Sambut Dzulhijah, AMM Kauman Ajak Masyarakat Ikut Safari Qurban

‎RILISINFO.COM, Jogja – Semangat berbagi di bulan Dzulhijah kembali digaungkan Angkatan Muda Muhammadiyah (AMM) Kauman melalui agenda bakti sosial Safari Qurban di wilayah Gunungkidul.

‎Kegiatan tersebut dijadwalkan berlangsung Sabtu (30/5/2026) mendatang di Dusun Widoro, Balong, Kecamatan Girisubo, Kabupaten Gunungkidul, Daerah Istimewa Yogyakarta.

‎Anggota AMM Kauman, Galih Bagaskara, menyampaikan bahwa bulan Dhulhijah merupakan momentum terbaik memperbanyak amal ibadah dan kepedulian sosial kepada masyarakat yang membutuhkan.

‎“Bulan Dzulhijah adalah salah satu bulan yang dimuliakan Allah, dimana setiap amal dan ibadah akan dilipatgandakan pahalanya,” ujarnya.

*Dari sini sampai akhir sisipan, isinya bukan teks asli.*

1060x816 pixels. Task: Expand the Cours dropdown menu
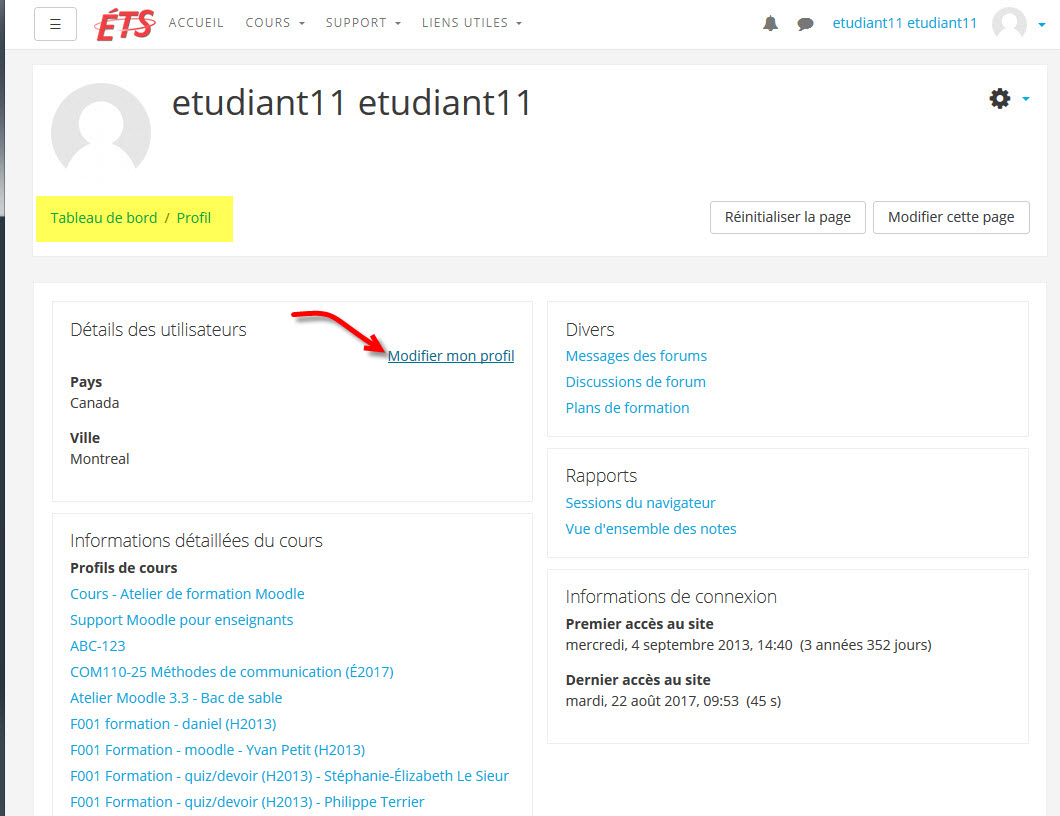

‎Ia mengatakan, kegiatan Safari Qurban tidak sekadar menjadi agenda penyembelihan hewan kurban, tetapi juga sarana mempererat solidaritas sosial dan dakwah kemanusiaan.

‎“Kami bermaksud menyelenggarakan bakti sosial Safari Qurban untuk membantu masyarakat serta memperkuat semangat gotong royong,” katanya.

‎AMM Kauman pun mengajak masyarakat untuk ikut berpartisipasi dengan menyisihkan sebagian rezekinya demi mendukung kelancaran kegiatan tersebut.

‎“Untuk itu kami mengajak bapak, ibu, dan saudara semua untuk membantu penyelenggaraan acara ini,” tutur Galih.

‎Menurutnya, sekecil apa pun bantuan yang diberikan akan sangat berarti bagi warga penerima manfaat di lokasi kegiatan.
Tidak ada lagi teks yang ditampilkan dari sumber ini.